Vaught, one of the most decorated women in U.S. military history, was among a four-person panel discussing the rapidly changing role of women in the military at the VA&R meeting. Joining her was Command Sgt. Maj. Frances Rivera from Walter Reed Army Medical Center and former Black Hawk helicopter pilot Tammy Duckworth, now the VA’s Assistant Secretary for Public and Intergovernmental Affairs. The panel was moderated by Brig. Gen. Peter Hinz from the Maryland Army National Guard. In introducing the panelists, Hinz joked, “I wondered why they wanted me, a man, to moderate a women veterans’ discussion. I think it’s because they know I don’t talk much.”

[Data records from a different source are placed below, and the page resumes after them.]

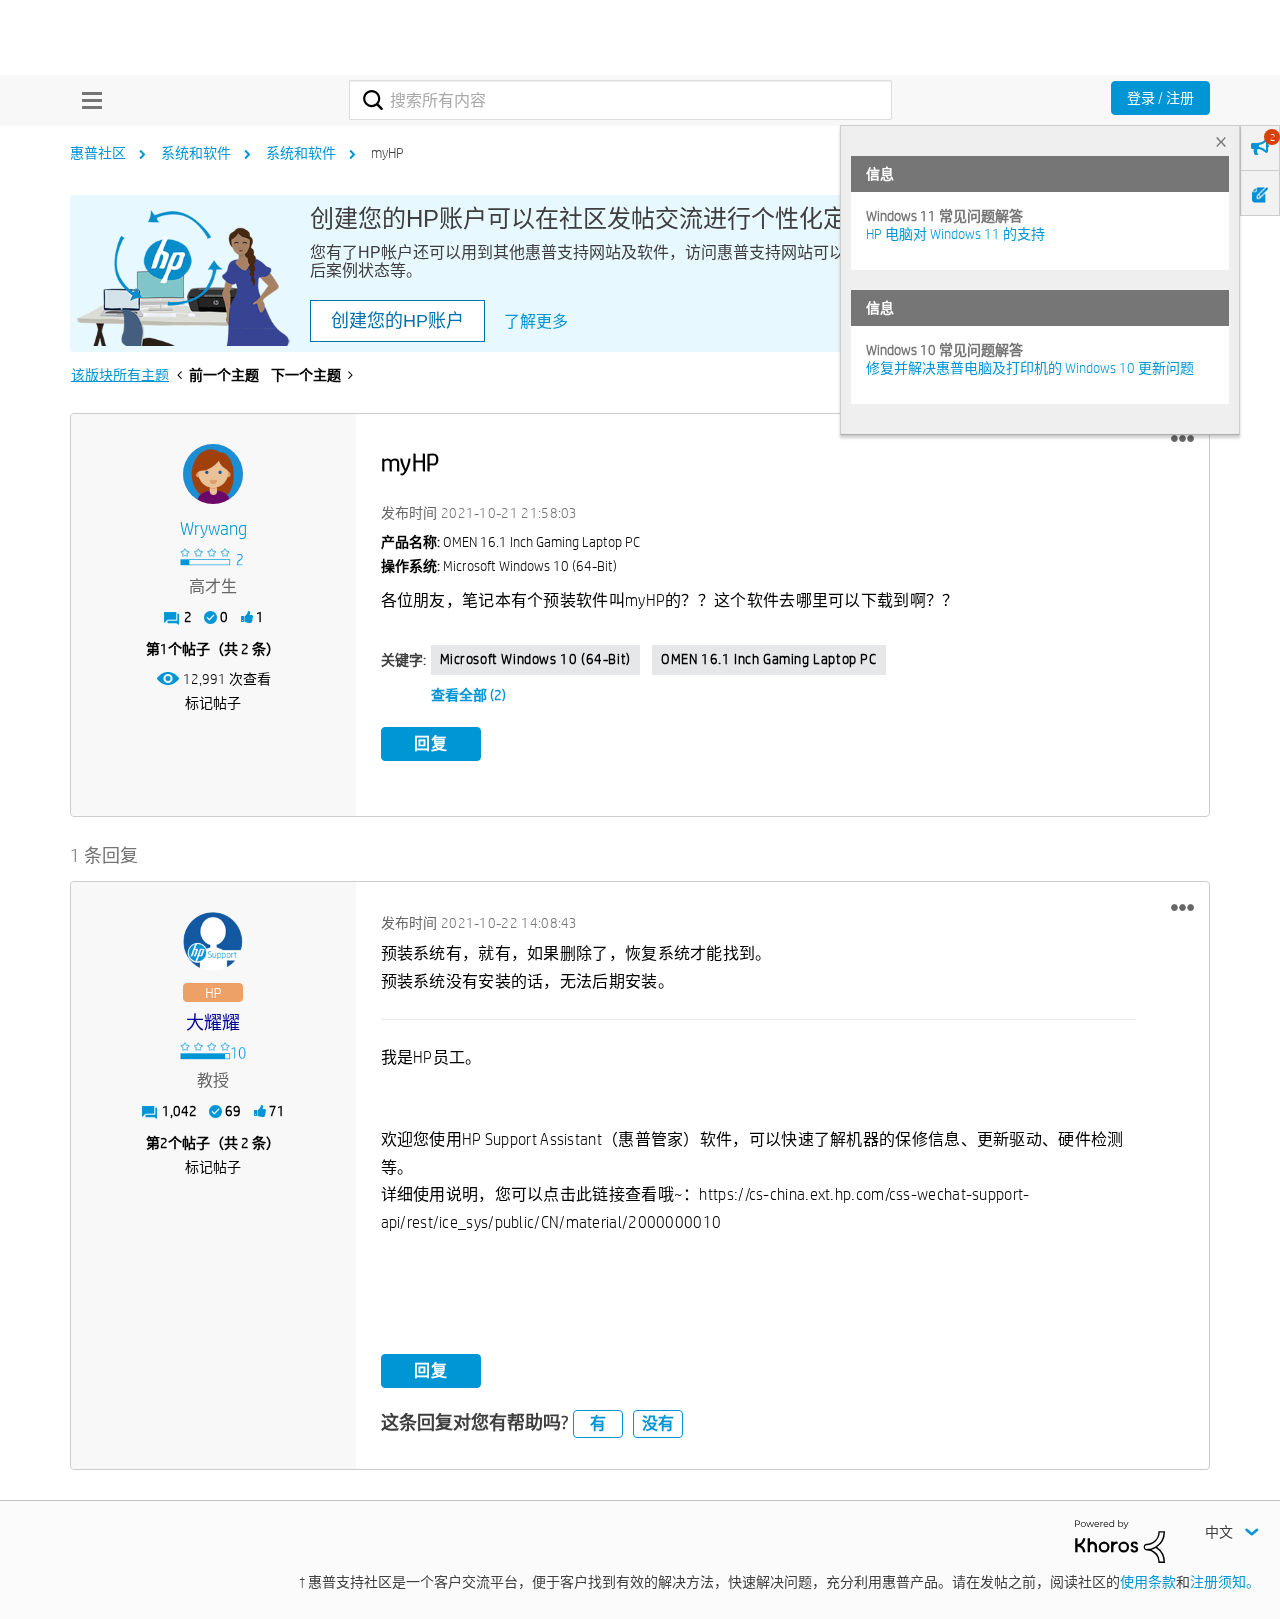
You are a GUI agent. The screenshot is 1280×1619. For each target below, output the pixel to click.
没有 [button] (658, 1423)
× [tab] (1221, 141)
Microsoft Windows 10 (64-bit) (535, 659)
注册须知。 (1225, 1582)
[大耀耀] (213, 942)
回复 (431, 743)
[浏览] (87, 100)
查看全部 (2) (468, 695)
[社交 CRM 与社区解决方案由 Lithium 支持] (1120, 1540)
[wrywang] (213, 474)
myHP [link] (387, 153)
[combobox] (620, 100)
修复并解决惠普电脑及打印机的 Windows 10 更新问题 (1030, 368)
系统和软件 (196, 153)
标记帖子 (213, 703)
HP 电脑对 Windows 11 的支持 (955, 234)
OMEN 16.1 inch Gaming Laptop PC (769, 659)
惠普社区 (98, 153)
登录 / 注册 (1160, 98)
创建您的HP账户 (397, 321)
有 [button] (598, 1423)
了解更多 (536, 321)
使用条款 (1148, 1582)
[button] (1182, 439)
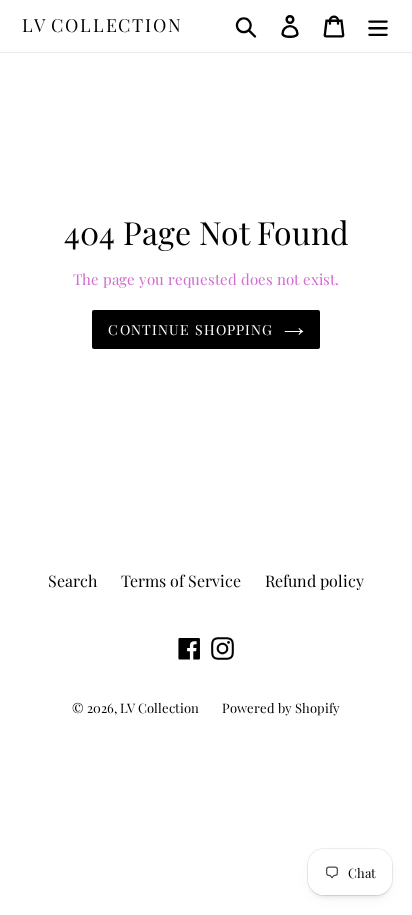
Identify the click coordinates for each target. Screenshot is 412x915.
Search (72, 580)
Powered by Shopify (281, 707)
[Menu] (378, 25)
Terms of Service (181, 580)
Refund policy (314, 580)
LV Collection (102, 26)
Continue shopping (190, 329)
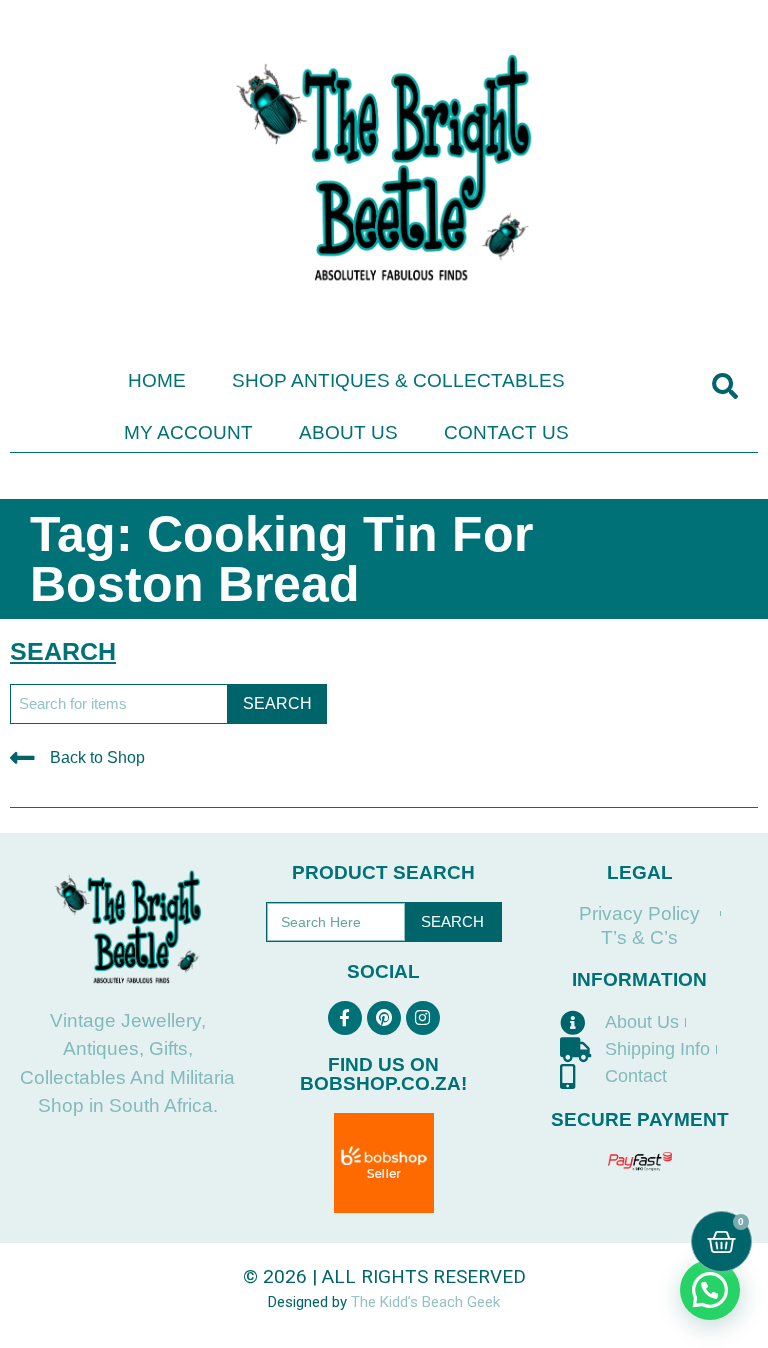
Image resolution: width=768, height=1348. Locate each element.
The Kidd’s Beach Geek (425, 1302)
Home (157, 380)
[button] (724, 386)
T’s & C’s (639, 937)
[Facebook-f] (345, 1018)
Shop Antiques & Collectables (398, 380)
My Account (188, 432)
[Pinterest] (384, 1018)
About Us (348, 432)
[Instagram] (423, 1018)
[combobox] (119, 704)
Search (452, 921)
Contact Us (506, 432)
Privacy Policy (639, 913)
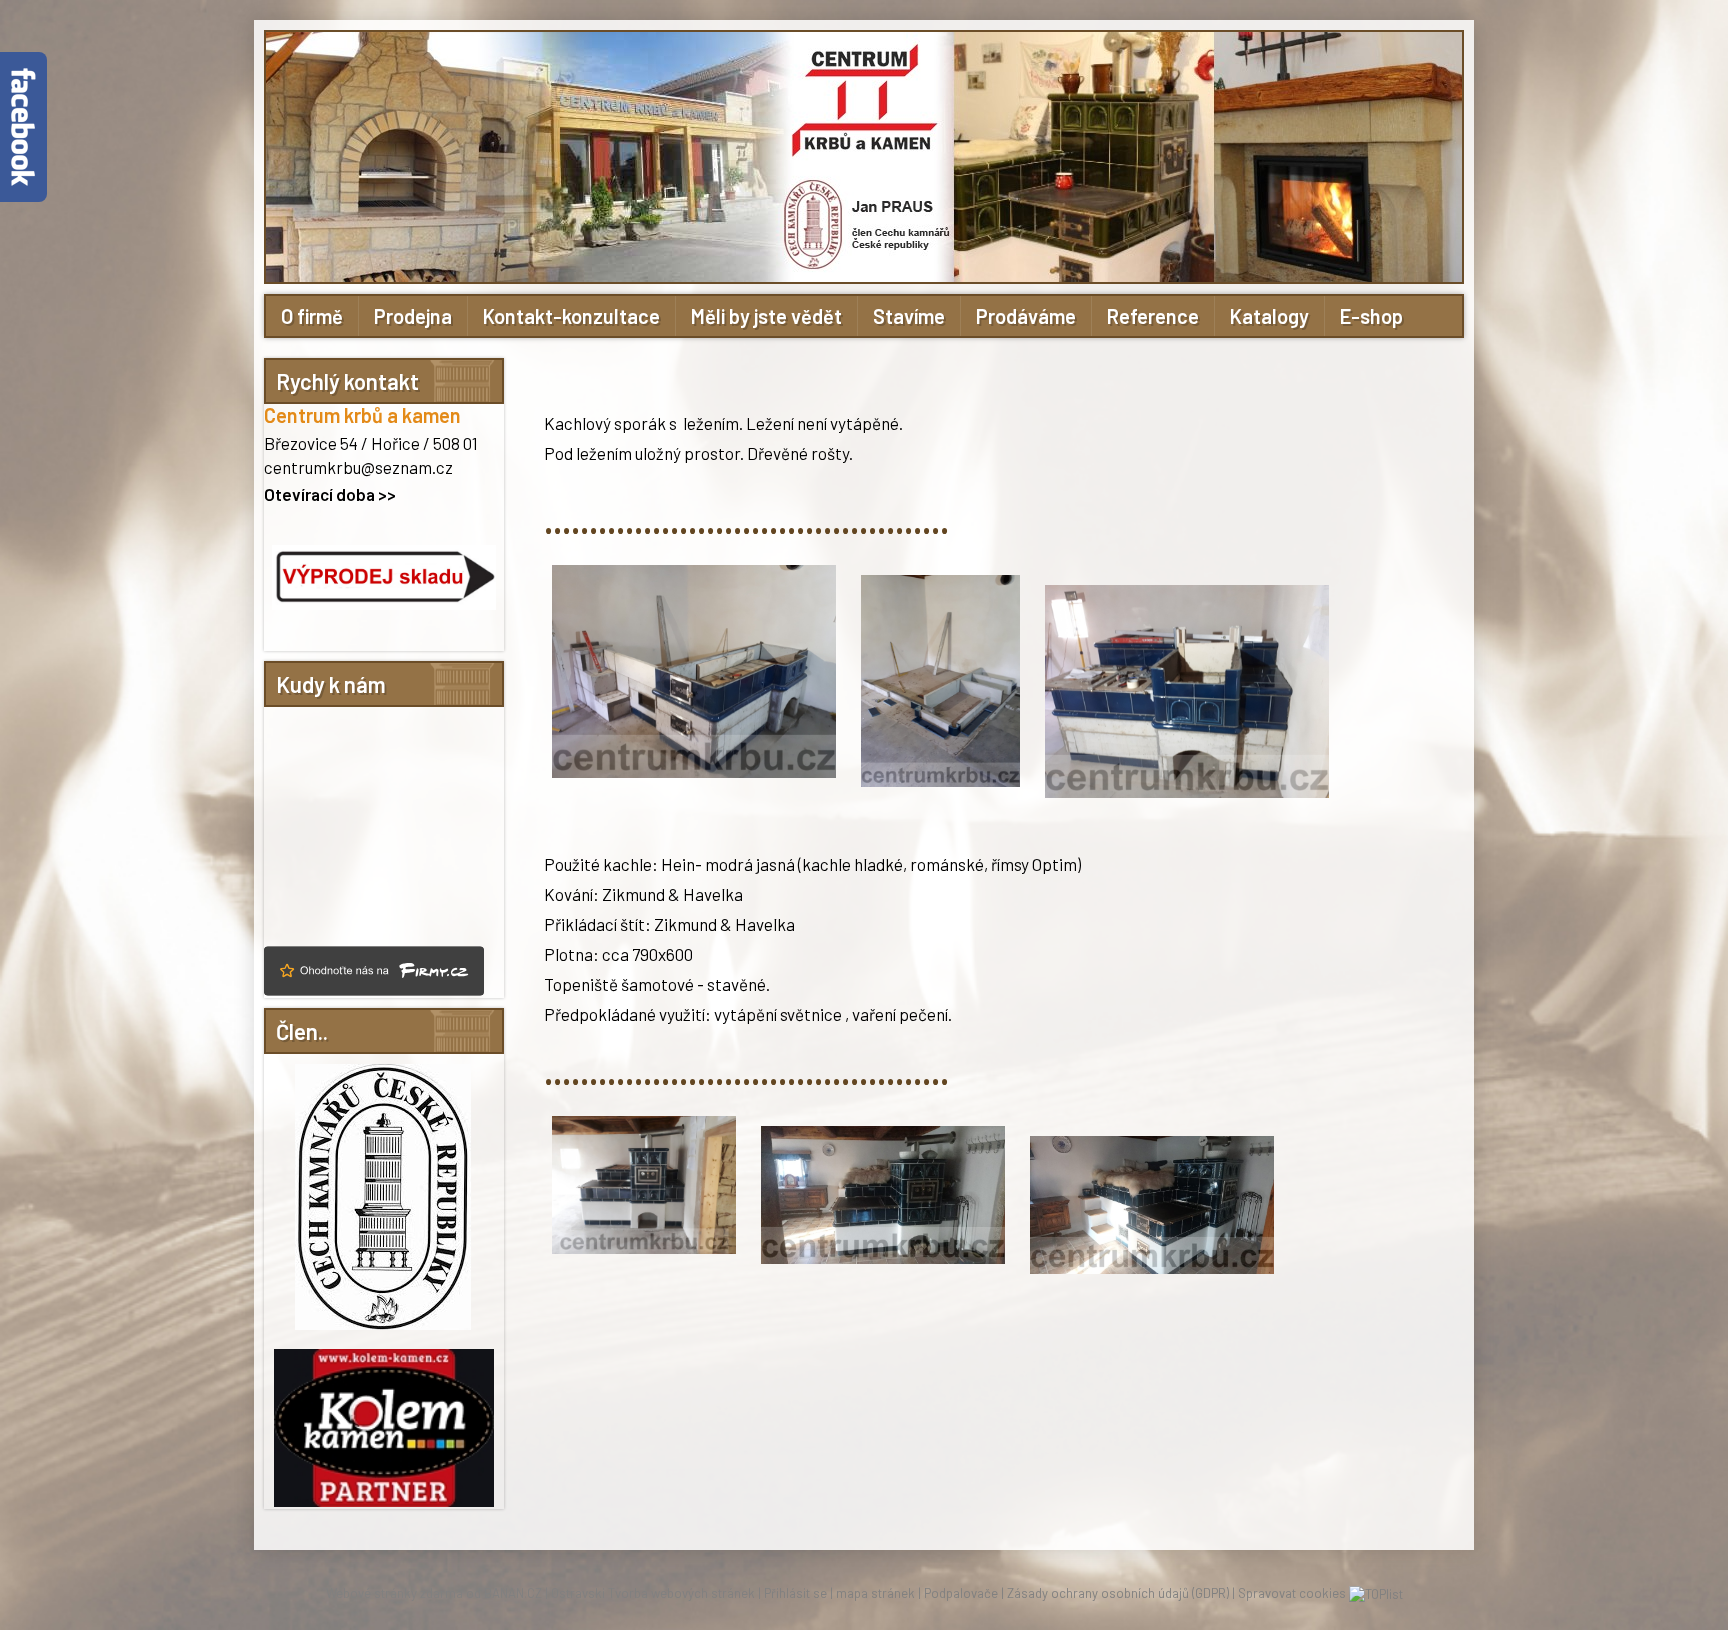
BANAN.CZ (513, 1593)
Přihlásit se (795, 1593)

The women did talk. They told of the new roles of women in the military and, in the theaters of Iraq and Afghanistan where combatants are not separated by traditional battle lines, the routine exposure of women to combat. Panelists noted the irony that women can be legally “attached” to combat units, but not “assigned.” Nevertheless, said Rivera, “We’re kicking down doors and taking names,”

Duckworth recalled the relative ease by which she was accepted as a woman in the U.S. Army, even during flight training and operations. By contrast, Vaught told how women, a quarter of a century earlier, had been shunned by the military establishment and relegated almost solely to medical and clerical positions.

Duckworth, a former combat chopper pilot, began her remarks with a heartfelt tribute to Vaught and her pioneering role in seeking rightful recognition of women veterans. At discussion’s end, Vaught returned the favor by noting Duckworth’s courage, fortitude and achievements despite losing the lower portion of both legs and part of an arm in an Iraqi insurgent rocket attack on her helicopter six and a half years ago. Vaught said, to her visibly moved compatriot, “My number one hero is Tammy Duckworth.”

Duckworth, Vaught and Rivera all allowed that women in the ranks are growing vastly not only in numbers, thanks to the needs of an all-volunteer force, but in importance. As for women veterans, Vaught said she cannot understand how military retirees, including women, can just sit idle. In a loud and clear command voice, she ended her remarks by saying, “America needs you to be active as veterans!”